## Фрагмент документа
+++

Читаем Красный век. Эпоха и ее поэты. В 2 книгах полностью

Три года спустя беда пала на людей.

Все прошлое, «оборванное донага», отлетело. Обнажилась последняя истина. Тяжелая. Простая. Нагая. Или, как любил говорить Майоров, прямая.

Попав на фронт, он увидел это своими глазами. Увидел неубранные, обнаженные тела наших убитых бойцов. И почувствовал, как великая поэзия водит его пером.

Возьми шинель — покроешь плечи,Когда мороз невмоготу.А тем — прости: им было нечемПрикрыть бессмертья наготу.

Политрук пулеметной роты Николай Майоров погиб 8 февраля 1942 года.

* * *

Из каждых ста мальчиков этого поколения лишь троим судьба оставила шанс: договорить.

 МИХАИЛ ЛУКОНИН:

«И ВСЕХ СВОИХ, БЕЗВЕСТНЫХ, ДОГОНЮ…»


Летом 1938 года из Москвы приезжает в Сталинград «посол» Литературного института Александр Раскин. Он слушает стихи молодых поэтов.

Луконин в эту пору работает в газете «Молодой ленинец», вечерами учится в Педагогическом институте, днем играет в футбол в команде мастеров «Трактор».

«Посол» отбывает. Через некоторое время в редакцию приносят телеграмму: «Вы приняты в Литературный институт очное выезжайте Москву Раскин».

+++

## Извлечённые данные
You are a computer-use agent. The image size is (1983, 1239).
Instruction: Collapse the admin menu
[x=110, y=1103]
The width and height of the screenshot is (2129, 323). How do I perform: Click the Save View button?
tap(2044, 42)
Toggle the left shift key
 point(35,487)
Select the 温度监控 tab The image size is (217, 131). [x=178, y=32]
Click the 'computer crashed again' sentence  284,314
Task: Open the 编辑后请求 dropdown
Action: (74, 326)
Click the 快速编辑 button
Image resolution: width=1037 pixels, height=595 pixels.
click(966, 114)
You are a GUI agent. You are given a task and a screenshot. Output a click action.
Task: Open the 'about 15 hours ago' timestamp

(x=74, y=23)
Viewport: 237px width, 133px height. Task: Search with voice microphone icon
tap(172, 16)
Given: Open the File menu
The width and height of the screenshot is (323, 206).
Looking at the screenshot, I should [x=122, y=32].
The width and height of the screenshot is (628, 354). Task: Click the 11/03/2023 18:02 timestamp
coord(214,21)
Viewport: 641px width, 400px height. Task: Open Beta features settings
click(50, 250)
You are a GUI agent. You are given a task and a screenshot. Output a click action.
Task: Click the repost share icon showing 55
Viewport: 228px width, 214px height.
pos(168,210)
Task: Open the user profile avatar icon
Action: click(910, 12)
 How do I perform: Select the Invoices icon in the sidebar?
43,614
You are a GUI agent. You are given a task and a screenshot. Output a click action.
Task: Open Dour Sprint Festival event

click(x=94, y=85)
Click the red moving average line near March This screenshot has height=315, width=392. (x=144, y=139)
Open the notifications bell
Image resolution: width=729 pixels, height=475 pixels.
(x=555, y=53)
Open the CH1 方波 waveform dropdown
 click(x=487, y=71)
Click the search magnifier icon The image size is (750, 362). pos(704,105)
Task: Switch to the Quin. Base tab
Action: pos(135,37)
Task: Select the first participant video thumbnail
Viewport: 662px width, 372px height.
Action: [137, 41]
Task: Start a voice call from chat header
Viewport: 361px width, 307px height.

+++

## Поставленная задача A
Какого числа погиб Николай Майоров согласно фрагменту о поэтах военного поколения?
## Поставленная задача B
Воспроизведите без изменений строки записей, начиная со строки, содержащей «Viewport: 237px width, 133px», и заканчивая строкой, содержащей «click(x=487, y=71)».

## Правильный ответ A
8 февраля 1942 года.

## Правильный ответ B
Viewport: 237px width, 133px height. Task: Search with voice microphone icon
tap(172, 16)
Given: Open the File menu
The width and height of the screenshot is (323, 206).
Looking at the screenshot, I should [x=122, y=32].
The width and height of the screenshot is (628, 354). Task: Click the 11/03/2023 18:02 timestamp
coord(214,21)
Viewport: 641px width, 400px height. Task: Open Beta features settings
click(50, 250)
You are a GUI agent. You are given a task and a screenshot. Output a click action.
Task: Click the repost share icon showing 55
Viewport: 228px width, 214px height.
pos(168,210)
Task: Open the user profile avatar icon
Action: click(910, 12)
 How do I perform: Select the Invoices icon in the sidebar?
43,614
You are a GUI agent. You are given a task and a screenshot. Output a click action.
Task: Open Dour Sprint Festival event

click(x=94, y=85)
Click the red moving average line near March This screenshot has height=315, width=392. (x=144, y=139)
Open the notifications bell
Image resolution: width=729 pixels, height=475 pixels.
(x=555, y=53)
Open the CH1 方波 waveform dropdown
 click(x=487, y=71)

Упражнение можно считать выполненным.